Establishing the minor
The origins for the idea of a digital fabrication minor began in 2018, when then first-year Mateusz Odziomek (‘22) began working with Florian on research. He was referred to Florian for a research opportunity while Florian was still a graduate student.
“Going into Vanderbilt, I knew I wanted to do research. During the engineering modules my freshman year, I ended up asking a question to one of the professors. The professor said ‘I actually have a grad student who can answer that,’ and that’s how I met Professor Florian,” Odziomek said.
Odziomek assisted Florian with building an automated liquid handler that controls micropipetting for use in qPCR, which Florian brought home to finish constructing when COVID-19 lockdowns halted in-person research in March 2020. Guelcher, who also contributed to the project, referred to Florian’s decision as a “catalyst” that changed the way he viewed research and education. The research made Guelcher begin to think about the convergence of programming and manufacturing as a potential course of study in digital fabrication. Florian, Odziomek and Guelcher’s work was published in Nature in August 2020.

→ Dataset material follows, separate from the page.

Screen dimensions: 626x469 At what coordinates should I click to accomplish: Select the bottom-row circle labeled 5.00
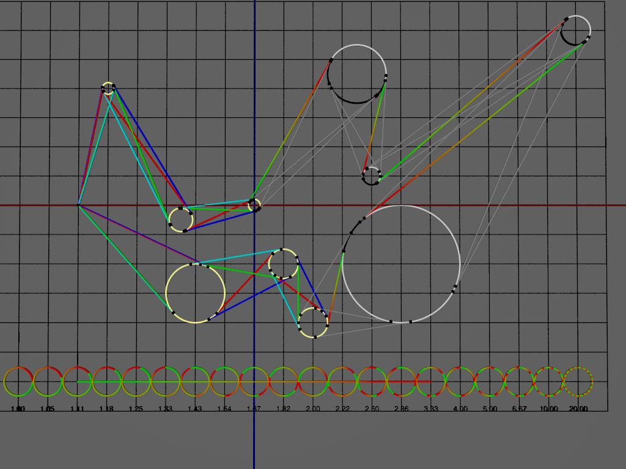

“That was the catalyst. That’s what got it all started. That’s what first taught me,” Guelcher said. “I was familiar with the maker boom for some time. But the pipettor experience taught me that there could be a place for formal instruction for research.”

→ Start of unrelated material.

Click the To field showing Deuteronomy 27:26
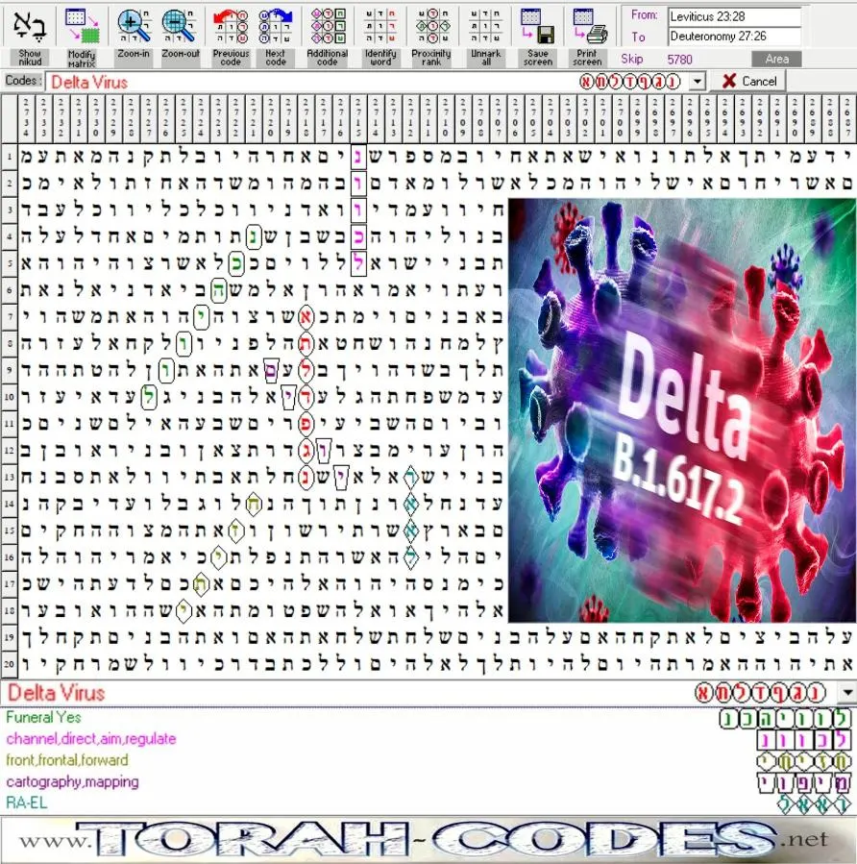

Guelcher saw an opportunity to establish a formal curriculum for digital fabrication when getting lunch with another professor as COVID-19 restrictions were easing.
“We had all the shutdowns and all the troubles. So we went, we got together for lunch one day and I was talking about some of these ideas. And he said, ‘Well, I talked to my wife and the Dean’s office. They’ve got some philanthropy money that needs to be spent, and it has to be spent pretty fast, in maybe a month or two,’” Guelcher said.
Guelcher got together a group of Florian and his students, and began to strategize on how to best utilize the funds to start teaching digital fabrication.
Creating a curriculum
To turn their ideas into a curriculum, Florian, Guelcher and Iyer began designing classes for the minor based on feedback from students in the design-focused Maker Club and the School of Engineering. Much of the feedback expressed a desire for course offerings in digital fabrication and manufacturing-focused practical programming.
For the minor, students must take two courses in prototyping (Rapid Prototyping, and then either Additive and Polymer-based Manufacturing or Digital Fabrication 4200), one class in programming (CS 1100, DS 1100, CS 1104 or CS 2201) and two electives in a variety of subject areas.
Florian emphasized that much of the impetus to create the minor came from student groups.
“We have the student groups that are pressuring us to do more, and we’re hearing it from our own graduates and [the curriculum was] just not working either. So I talked with my department chair, and he suggested that we start a minor and academic program on [digital fabrication],” Guelcher said.
The process of formally establishing the minor was quick, per Guelcher. He added that the team received funding from the dean’s office, which received philanthropy money that needed to be spent within “a month or two.”
“We went through the whole process in just one year,” Guelcher said. “We had tremendous support from the dean’s office. But I think the point really is this combination of philanthropy, money that we got from the administration, and the emphasis from the students. [The push to establish the minor] was very student-led, so there was a need for formal instruction in this area.”